# BRIEF A
From the page on correcting OCR errors in the Project Blue Book files, reproduce the words from "Here are the" up to and including "fading, creased, torn)".
# BRIEF B
According to the page on correcting OCR errors in the Project Blue Book files, how many character errors are estimated to be in the National Archives OCR text?
# BRIEF C
Resume the page on correcting OCR errors in the Project Blue Book files from where it stops.

# PASSAGE PROVIDED
-- Opening Marker --

Here are the technical details of how AI was used to correct the optical character recognition (OCR) errors in the scanned Project Blue Book UFO / UAP files. You can also download our code repository below.
Optical character recognition is the term for how computers attempted to recognize the text in a scanned document image. This is difficult for documents with:
A mixture of fonts especially handwritten and typed
Physically degraded pages (e.g. fading, creased, torn)
Poor scanner settings (e.g. skew, exposure, etc.)
When working with collections of thousands of documents, search capability is vital. Yet a single character error is enough to cause a keyword search to fail. For example, searching for “Annapolis” will not find “Ann polis” or “Annapo1js”. We estimate, there are over 9 million character errors in the National Archives OCR text for Project Blue Book.

-- Closing Marker --

# SUPPLIED INFORMATION
-- Opening Marker --

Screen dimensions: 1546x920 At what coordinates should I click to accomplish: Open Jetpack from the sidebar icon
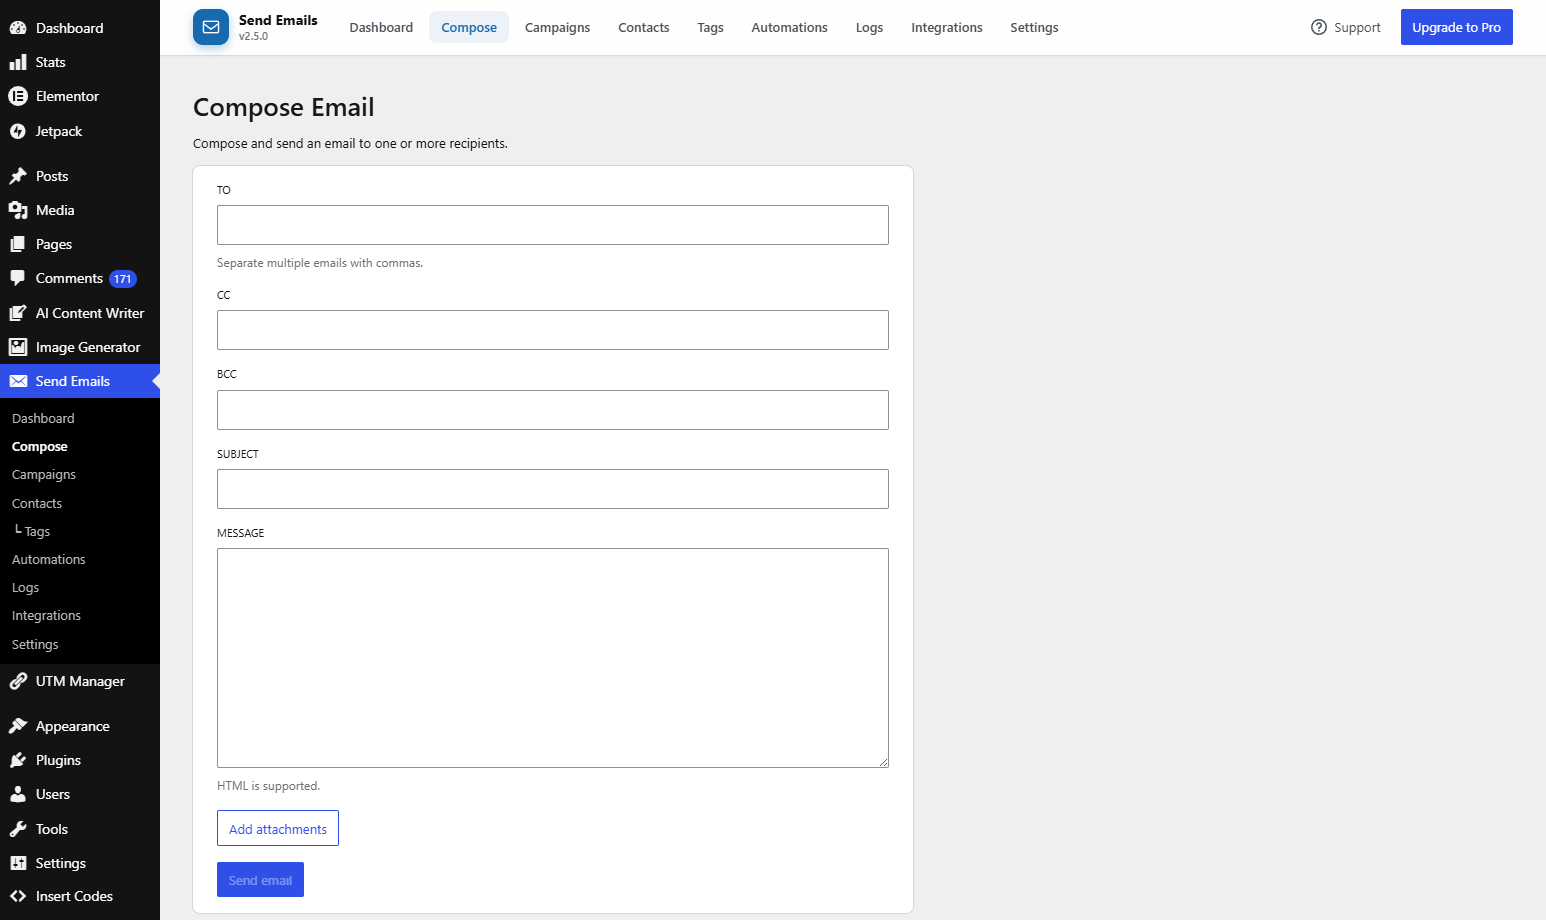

-- Closing Marker --

# WRITTEN RESPONSE A
Here are the technical details of how AI was used to correct the optical character recognition (OCR) errors in the scanned Project Blue Book UFO / UAP files. You can also download our code repository below.
Optical character recognition is the term for how computers attempted to recognize the text in a scanned document image. This is difficult for documents with:
A mixture of fonts especially handwritten and typed
Physically degraded pages (e.g. fading, creased, torn)

# WRITTEN RESPONSE B
Over 9 million.

# WRITTEN RESPONSE C
Older OCR software also struggles with any text that defies the standard "left to right, row by row" reading order that is assumed in English language text. For multicolumn newspaper articles, it creates difficulty when searching for multi-word phrases when they span multiple lines in a column. This also renders forms, a potential high quality source of structured information which shows up throughout the Project Blue Book files, essentially useless as the form field titles no not appear adjacent to the form data in the scanned text. You can see a few examples of these issues below.
Our approach only looks at the OCR text - not the document image - and makes corrections. It acts like a very smart spell checker. Traditional approaches might just use a set of substitutions for common mistakes (e.g. $ --> S) but our AI approach uses the probability of letters appearing in a group. For example "ink" is much more likely than "jnk" even though the letters "i" and "j" may look similar. An alternative approach would be to attempt to re-scan documents or re-OCR the images but that approach is very time consuming and costly.
We have Python scripts to:
download the extracted OCR text for all the documents in particular collection from the National Archives
send each file's OCR text to Open AI via their API along with a custom systems prompt that has been tuned for post-OCR
post-process results (trim white space, estimate accuracy, etc.)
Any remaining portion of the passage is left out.